More of my memory is coming back to me: I now remember making those mustache flourishes and writing those caption bubbles; the glee that my old book signing and illustrating pens were no longer going to waste and were finally being repurposed—punishing someone who isn’t even a writer because she had a framed print of a famous Norman Mailer quotation on her bookshelf: WRITER’S BLOCK IS ONLY A FAILURE OF THE EGO.

A failure of the ego. Her ego is so ridiculously huge that it’s eclipsed the fact that her only true creative talent is marketing creativity retreats. Which didn’t even work for me.

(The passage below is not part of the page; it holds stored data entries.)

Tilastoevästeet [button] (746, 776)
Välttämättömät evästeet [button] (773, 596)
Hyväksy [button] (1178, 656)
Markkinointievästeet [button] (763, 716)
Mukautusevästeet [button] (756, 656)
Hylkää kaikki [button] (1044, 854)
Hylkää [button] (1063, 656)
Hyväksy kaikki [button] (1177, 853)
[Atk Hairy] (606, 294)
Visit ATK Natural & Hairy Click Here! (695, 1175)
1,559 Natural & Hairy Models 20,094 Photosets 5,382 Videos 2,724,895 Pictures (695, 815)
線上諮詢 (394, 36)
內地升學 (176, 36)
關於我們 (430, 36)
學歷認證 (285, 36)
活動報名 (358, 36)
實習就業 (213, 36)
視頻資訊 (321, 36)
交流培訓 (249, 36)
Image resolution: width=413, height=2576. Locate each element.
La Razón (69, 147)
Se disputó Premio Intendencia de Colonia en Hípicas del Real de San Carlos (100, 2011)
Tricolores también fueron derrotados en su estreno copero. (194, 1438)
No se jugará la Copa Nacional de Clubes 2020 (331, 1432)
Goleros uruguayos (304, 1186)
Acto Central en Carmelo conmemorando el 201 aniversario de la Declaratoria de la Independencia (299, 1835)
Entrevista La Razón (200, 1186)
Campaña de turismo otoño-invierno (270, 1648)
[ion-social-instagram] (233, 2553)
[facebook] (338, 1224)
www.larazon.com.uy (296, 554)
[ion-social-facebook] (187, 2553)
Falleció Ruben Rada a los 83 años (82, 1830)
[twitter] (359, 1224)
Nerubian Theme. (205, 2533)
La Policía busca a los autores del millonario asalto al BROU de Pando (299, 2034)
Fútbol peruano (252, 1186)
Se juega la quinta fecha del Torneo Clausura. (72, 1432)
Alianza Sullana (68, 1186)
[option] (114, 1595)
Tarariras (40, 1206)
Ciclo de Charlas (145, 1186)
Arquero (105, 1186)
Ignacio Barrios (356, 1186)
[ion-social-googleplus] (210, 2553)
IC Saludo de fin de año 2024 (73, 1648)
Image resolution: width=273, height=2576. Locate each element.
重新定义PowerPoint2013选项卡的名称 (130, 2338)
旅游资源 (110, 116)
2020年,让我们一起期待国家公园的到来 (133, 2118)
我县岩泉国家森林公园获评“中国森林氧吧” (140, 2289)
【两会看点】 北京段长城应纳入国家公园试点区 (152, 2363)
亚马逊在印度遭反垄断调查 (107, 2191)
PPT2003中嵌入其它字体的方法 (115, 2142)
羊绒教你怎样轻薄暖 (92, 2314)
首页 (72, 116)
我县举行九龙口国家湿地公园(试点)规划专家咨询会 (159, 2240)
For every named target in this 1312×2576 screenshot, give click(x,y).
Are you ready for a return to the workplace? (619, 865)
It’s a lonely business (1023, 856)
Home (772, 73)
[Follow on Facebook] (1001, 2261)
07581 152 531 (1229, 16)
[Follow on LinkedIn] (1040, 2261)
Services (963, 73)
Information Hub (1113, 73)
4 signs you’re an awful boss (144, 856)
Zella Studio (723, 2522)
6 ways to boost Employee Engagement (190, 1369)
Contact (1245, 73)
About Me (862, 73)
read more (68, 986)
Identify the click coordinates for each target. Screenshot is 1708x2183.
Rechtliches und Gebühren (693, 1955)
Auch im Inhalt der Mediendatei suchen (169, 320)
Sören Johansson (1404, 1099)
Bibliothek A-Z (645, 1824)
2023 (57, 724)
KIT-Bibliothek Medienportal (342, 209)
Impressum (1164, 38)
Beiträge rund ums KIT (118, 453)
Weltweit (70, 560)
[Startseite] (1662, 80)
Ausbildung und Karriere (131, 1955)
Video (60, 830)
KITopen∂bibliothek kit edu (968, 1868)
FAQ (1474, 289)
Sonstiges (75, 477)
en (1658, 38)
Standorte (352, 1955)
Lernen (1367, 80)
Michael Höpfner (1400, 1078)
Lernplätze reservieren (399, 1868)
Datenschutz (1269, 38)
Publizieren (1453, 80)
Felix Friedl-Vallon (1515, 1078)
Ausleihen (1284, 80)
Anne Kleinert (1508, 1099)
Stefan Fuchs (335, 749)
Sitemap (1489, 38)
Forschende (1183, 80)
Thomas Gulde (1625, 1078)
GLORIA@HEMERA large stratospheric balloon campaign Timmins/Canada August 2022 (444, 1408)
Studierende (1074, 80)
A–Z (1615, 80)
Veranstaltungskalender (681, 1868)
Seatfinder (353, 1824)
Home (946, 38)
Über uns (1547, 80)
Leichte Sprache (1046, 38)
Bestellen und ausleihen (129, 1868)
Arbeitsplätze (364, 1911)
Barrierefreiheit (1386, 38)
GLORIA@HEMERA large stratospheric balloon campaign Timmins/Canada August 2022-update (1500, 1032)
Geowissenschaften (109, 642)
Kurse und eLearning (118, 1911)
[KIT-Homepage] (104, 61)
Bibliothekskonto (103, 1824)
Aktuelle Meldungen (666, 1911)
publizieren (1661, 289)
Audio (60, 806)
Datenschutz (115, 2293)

The more I blink awake, the more the rage comes back to me. Gary is pointing at a big poster-size blowup of the two of them, Sari and Gregory, from the back, running down a beach holding hands. I’ve scrawled THIS IS SO UNFAIR on the glass at the top of the photo, with a flurry of at least ten angry arrows pointing at them. He sighs, rolls his eyes. “Jesus, Judy. Please don’t tell me you’re jealous of them.”

“I am, but it’s not what you think.” I’m jealous of their ease. I’m jealous of his mental health, of her physical health. “Why do you have to struggle every single day and he doesn’t? Why does Sari get to live when Glenn’s going to die?” It’s the first time I’ve said this out loud, and it only makes me feel worse, not better. “Why do some people get to be healthy and others don’t? It’s not fair.” The words come out of me in a low growl, and then in the deep howl of a wounded animal. “It’s not fair.”

Gary exhales and his shoulders slump. The day has gutted him, too, but somehow he is still standing. I cry until I can’t anymore.

“I want to go home,” I whisper, wiping my nose. But I know that’s not possible. There’s still another day of the seminar, and the minute Sari sees what I’ve done, she’ll post about it on social media. I’m paralyzed with shame and fear.